Why serving in the church is so important
I had a failed career as a tap dancer.
My dreams of tapping my way into musical theater ended at age seven with my lack of coordination and disdain for Lycra. But until my feet wouldn't move like the rest of the kids in the class, how would I have known I wasn't destined for the remake of Singing In the Rain? How would I know it wasn't what I was gifted to do unless I tried the shuffle-ball-step?
This pattern has been repeated in all of my life. Music lessons, after-school clubs, changed majors, even favorite school subjects — all peeled back layers of who I was and who I wasn't. My math SAT scores, for example, speak volumes as to why I will never be an accountant. Instead, my love for the stories of history and English were clues pointing to a larger life picture.
Scripture tells us when we meet Jesus, we are all given at least one spiritual gift (1 Corinthians 12:7). Spiritual gifts are specific ways the work of the Holy Spirit is manifested in our lives. These gifts — on top of our interests, abilities, hobbies, likes, and dislikes — join together to form who we are and how we participate in the work God is doing all around us.
These are not only for us. We are not made to be who we are to serve just ourselves (1 Peter 4:10). I will never serve the world around me with my tap dancing or math skills. But I do love to tell stories. I do love dinner parties and kids. God takes who He has made me to be and matches it with the needs of others.
So what does it look like to really serve other people with our gifts?
What is Serving — Really?
I need a thousand things every day. I have big needs and small needs. Everyone around me does too. Sometimes the people around me see my needs before I do. The real treasure is when we act on what we see. When we shoot the text to the co-worker who had a tough day or move the elderly neighbor's trash can to the curb.
A good measure of our spiritual health is our depth of concern for other people.
As we allow the Gospel to change our hearts, we will develop a deep care for other people. Our attention will begin to turn away from ourselves and to the needs of others (Galatians 5:13). A good measure of our spiritual health is our depth of concern for other people. Eventually, our hearts are so in tune with what Jesus is doing around us, He begins to use us to meet the needs of others.
Serving in the Church
The Gospel is enacted through the local church all across the world. The church is us: people who love Jesus serving others by parking cars, holding babies, to praying with others, pouring coffee, and opening their homes.
In this, God changes us. Serving in the local church is a vehicle to discover how we are made and how the Lord can use us. Serving provides us the opportunity to know more about how we are created: our likes and dislikes, what we can do well and what we cannot.
God fills in the picture for us. We discover more about ourselves and how He is growing us while He uses us to meet the needs of others.
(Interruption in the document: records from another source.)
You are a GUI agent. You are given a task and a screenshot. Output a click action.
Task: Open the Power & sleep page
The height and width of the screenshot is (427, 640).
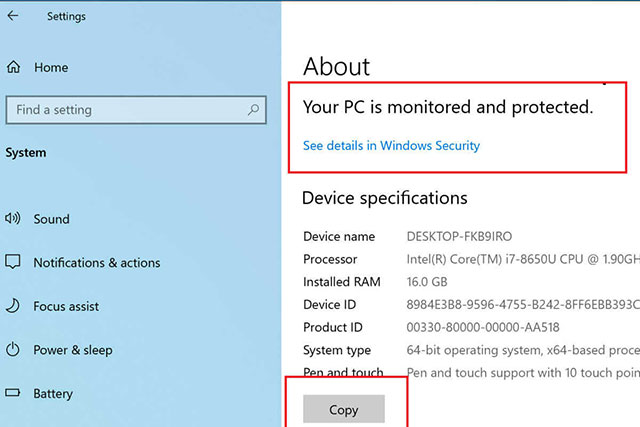(x=73, y=350)
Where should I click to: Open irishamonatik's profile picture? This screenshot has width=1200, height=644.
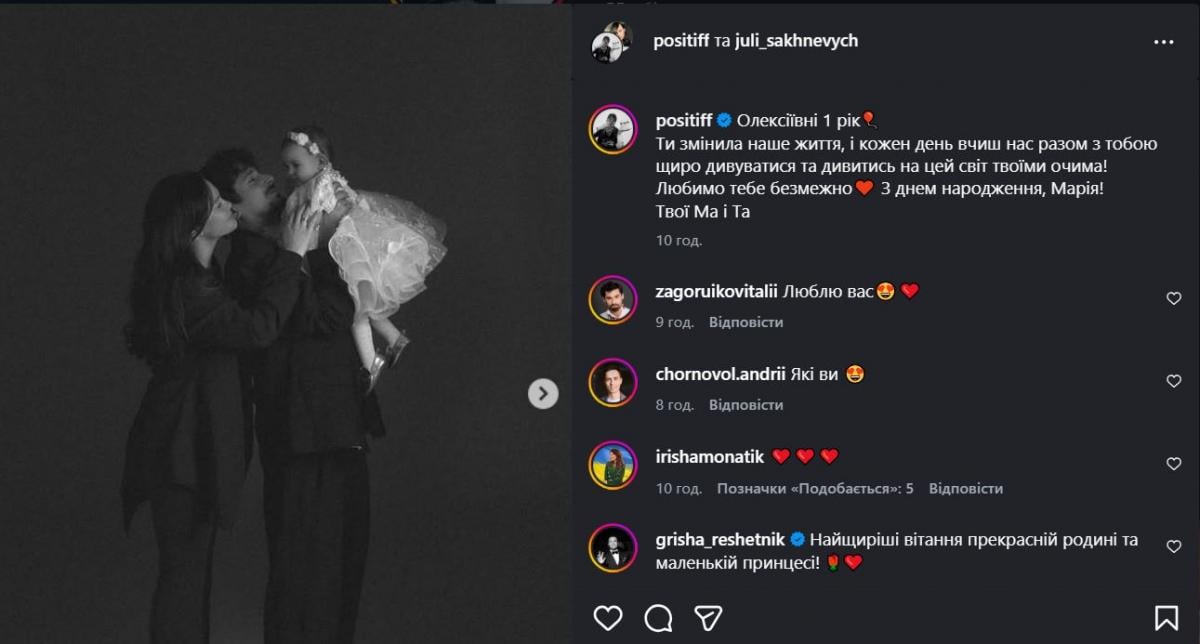(x=613, y=465)
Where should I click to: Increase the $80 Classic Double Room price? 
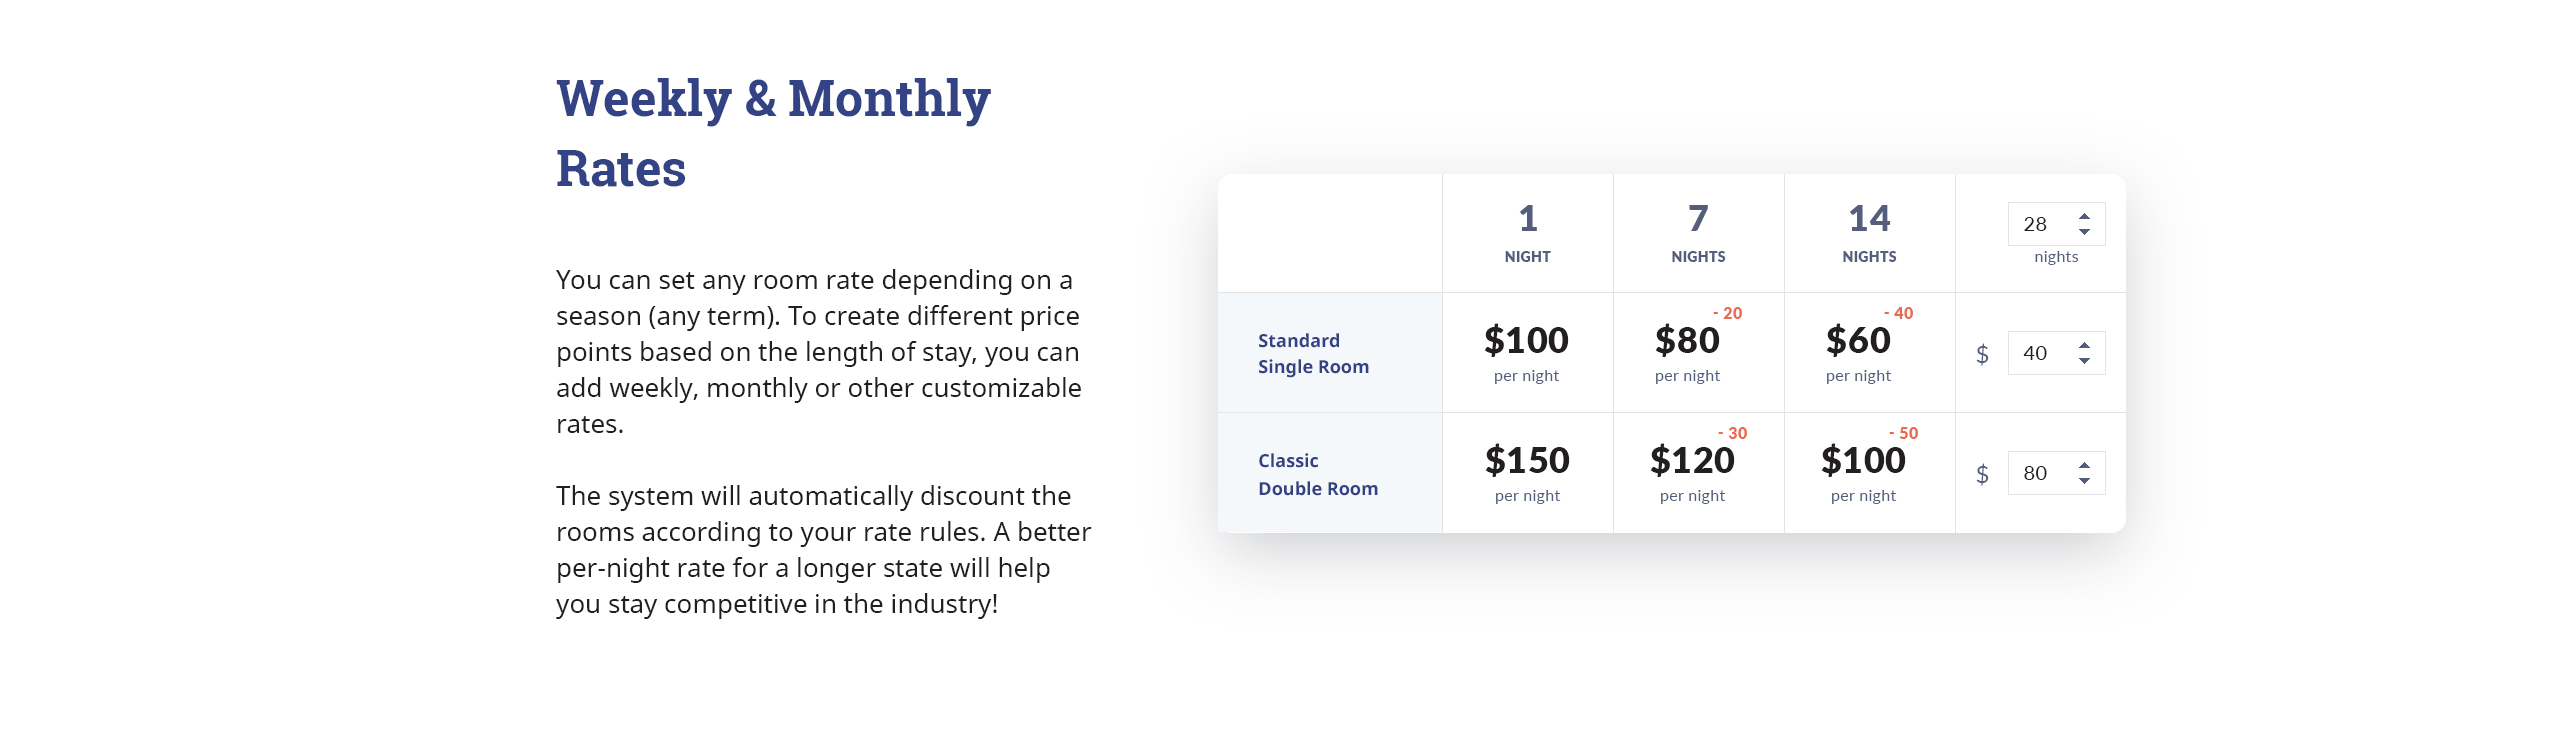pos(2084,465)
We learn best by doing.
A Beautiful Relationship
The discovery process of how God can take our unique selves and join with the work He is doing will last our entire lives. As we grow, as stages of life change, as we meet new people and participate in new activities, new ways to serve others will become clear to us. Our heart posture must always be the same: what can I do to serve other people?
Every week at NewSpring, we are given the opportunity to practice putting our attention less on ourselves and more on others. We will not be perfect. We may find ourselves serving in an area that doesn't match our gifting and need to adjust. We may also find we love a group of people or an area of ministry more than we thought we could. Either way, we jump in and start.
In this, God weaves a beautiful relationship between both working in us and through us.
It is lacing up our tap shoes and seeing what God can do.